Supplied information:

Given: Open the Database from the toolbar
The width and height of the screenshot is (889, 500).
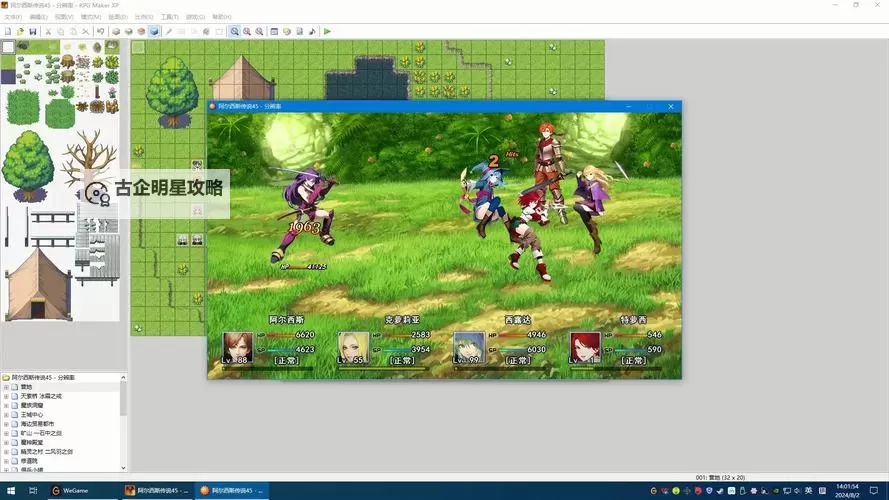Looking at the screenshot, I should (274, 32).
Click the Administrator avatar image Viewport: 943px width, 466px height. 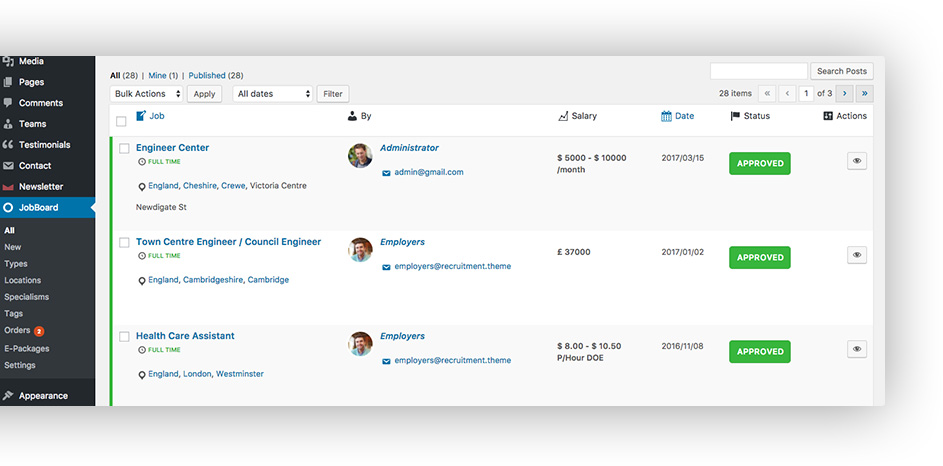click(x=360, y=155)
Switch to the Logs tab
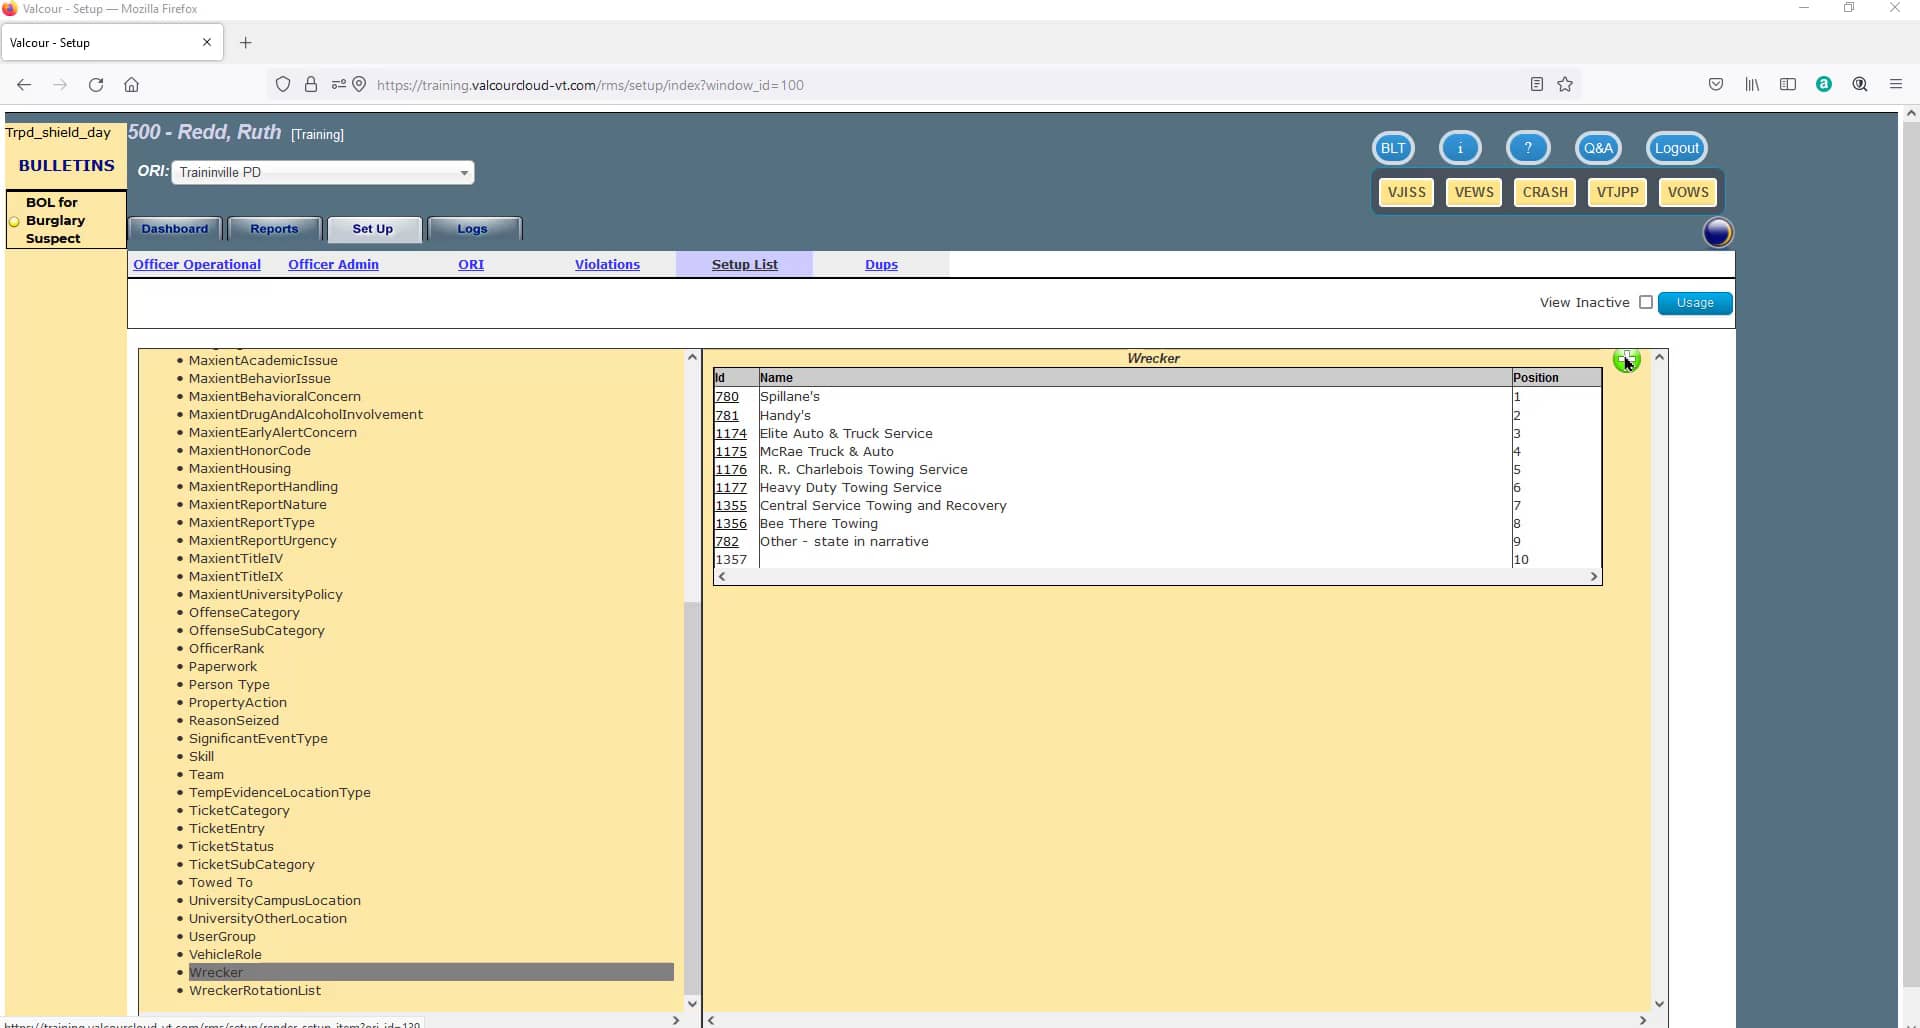 [x=472, y=229]
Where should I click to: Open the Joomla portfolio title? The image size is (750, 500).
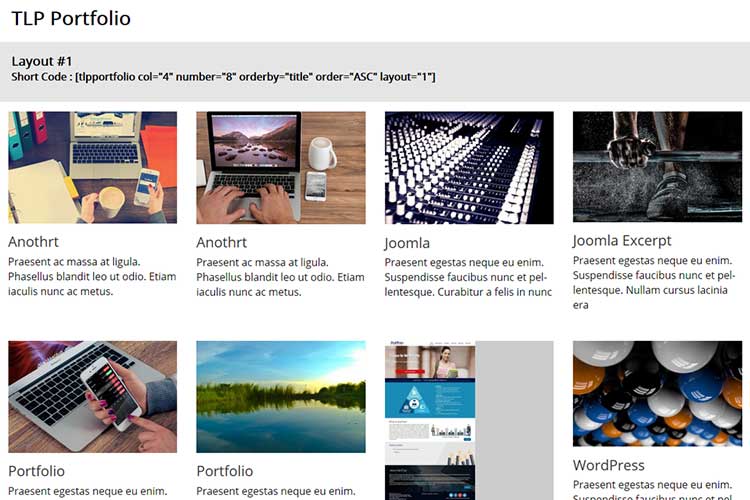[x=407, y=243]
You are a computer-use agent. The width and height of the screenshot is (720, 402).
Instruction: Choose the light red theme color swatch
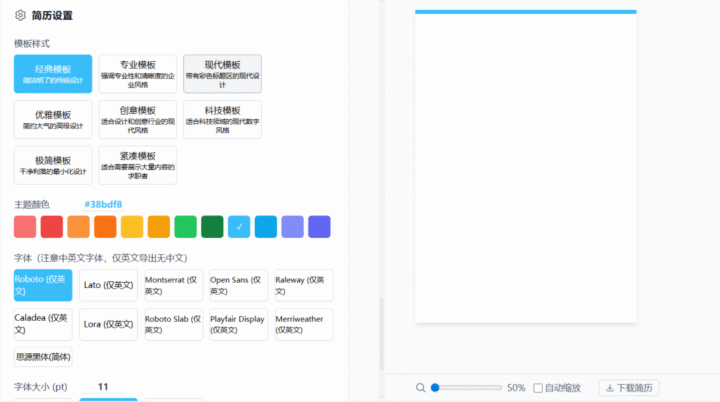(x=25, y=227)
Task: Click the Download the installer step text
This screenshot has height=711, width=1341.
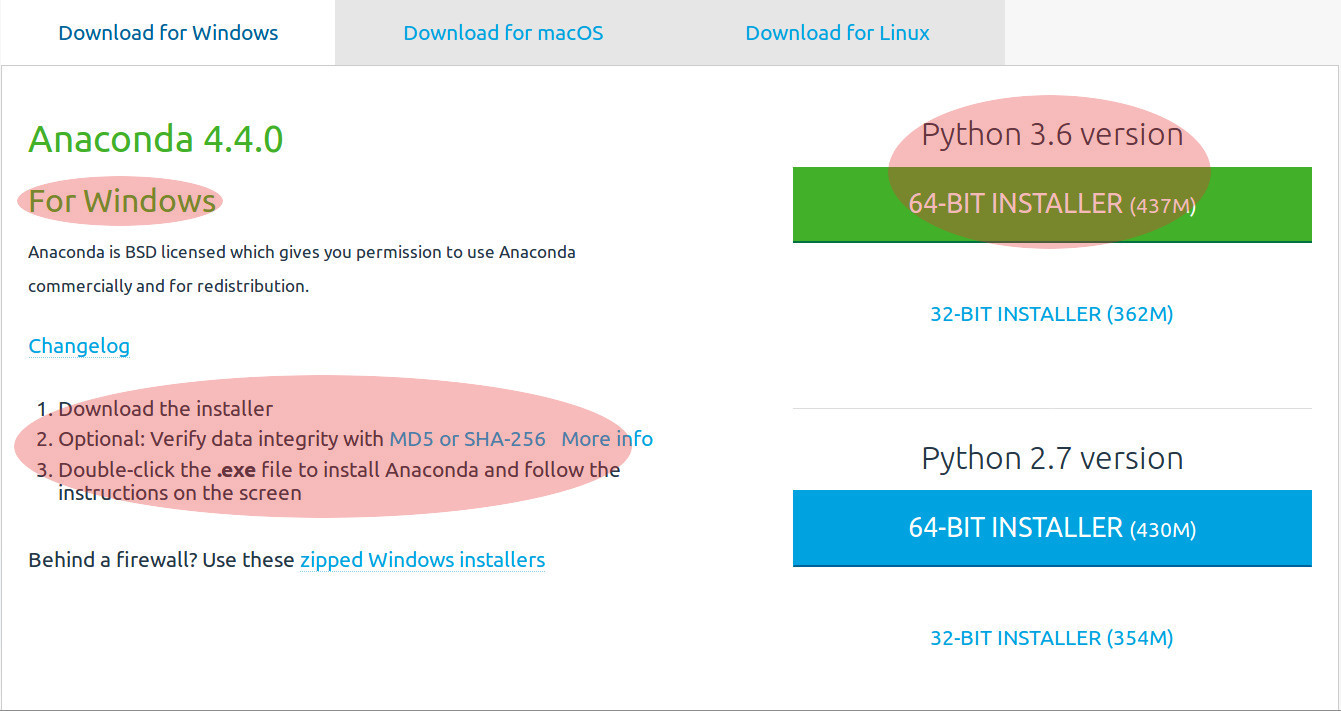Action: 166,408
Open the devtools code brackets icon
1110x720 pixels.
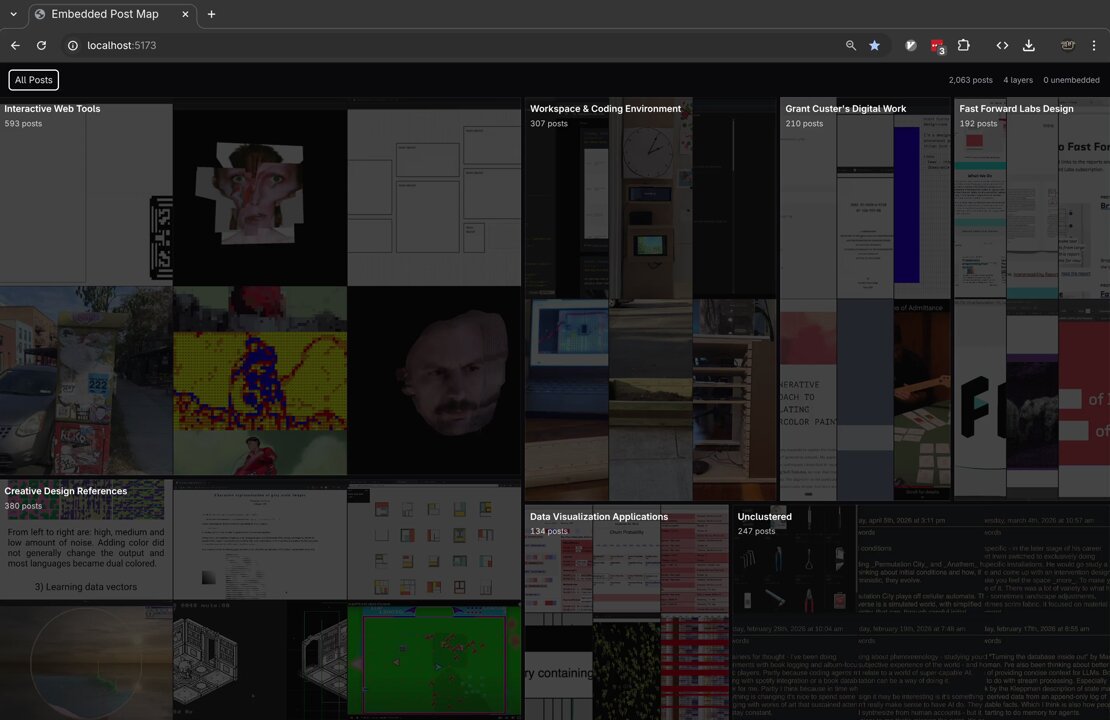[x=1002, y=45]
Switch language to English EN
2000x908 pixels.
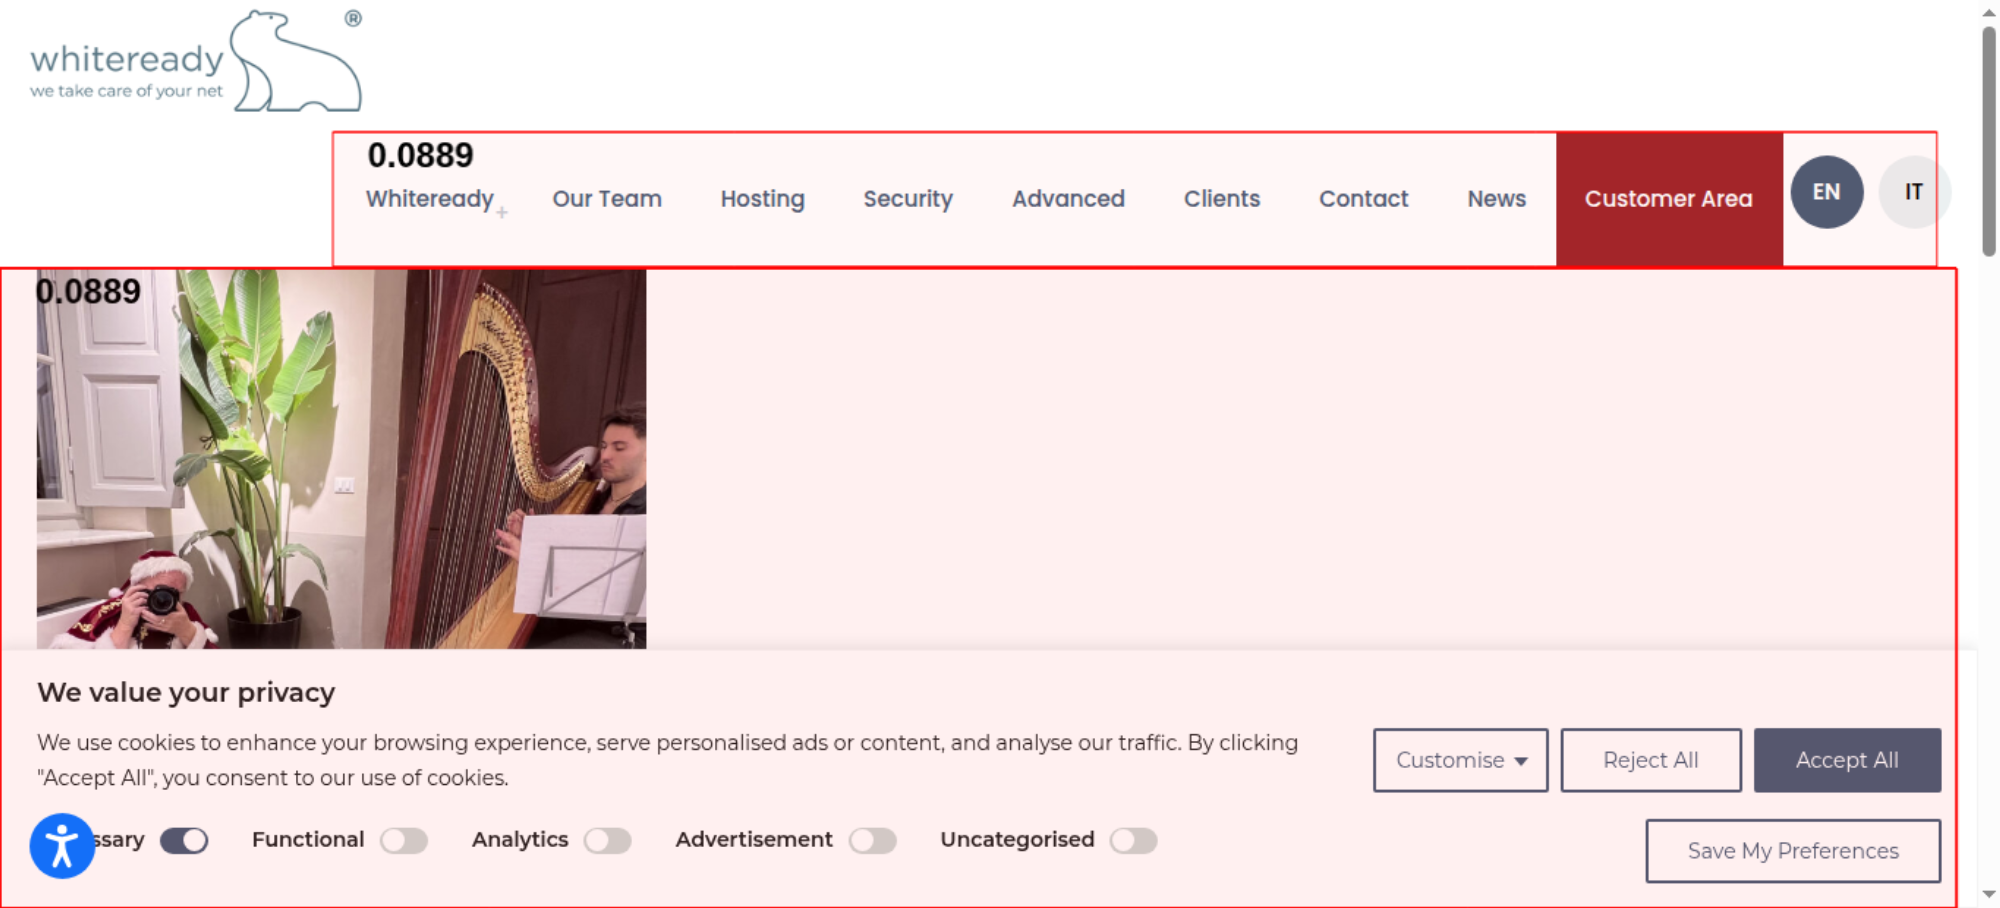click(1826, 192)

The problem: Reproduce the rows above, from the line with "Switch to the Logs tab" up to and including the line with "(x=25, y=227)". Leave the pictures out of your answer.

Response to the task:
Switch to the Logs tab
 [x=472, y=229]
Where should I click to: Open the Joomla portfolio title? The image size is (750, 500).
[x=407, y=243]
You are a computer-use agent. The width and height of the screenshot is (720, 402).
Instruction: Choose the light red theme color swatch
(x=25, y=227)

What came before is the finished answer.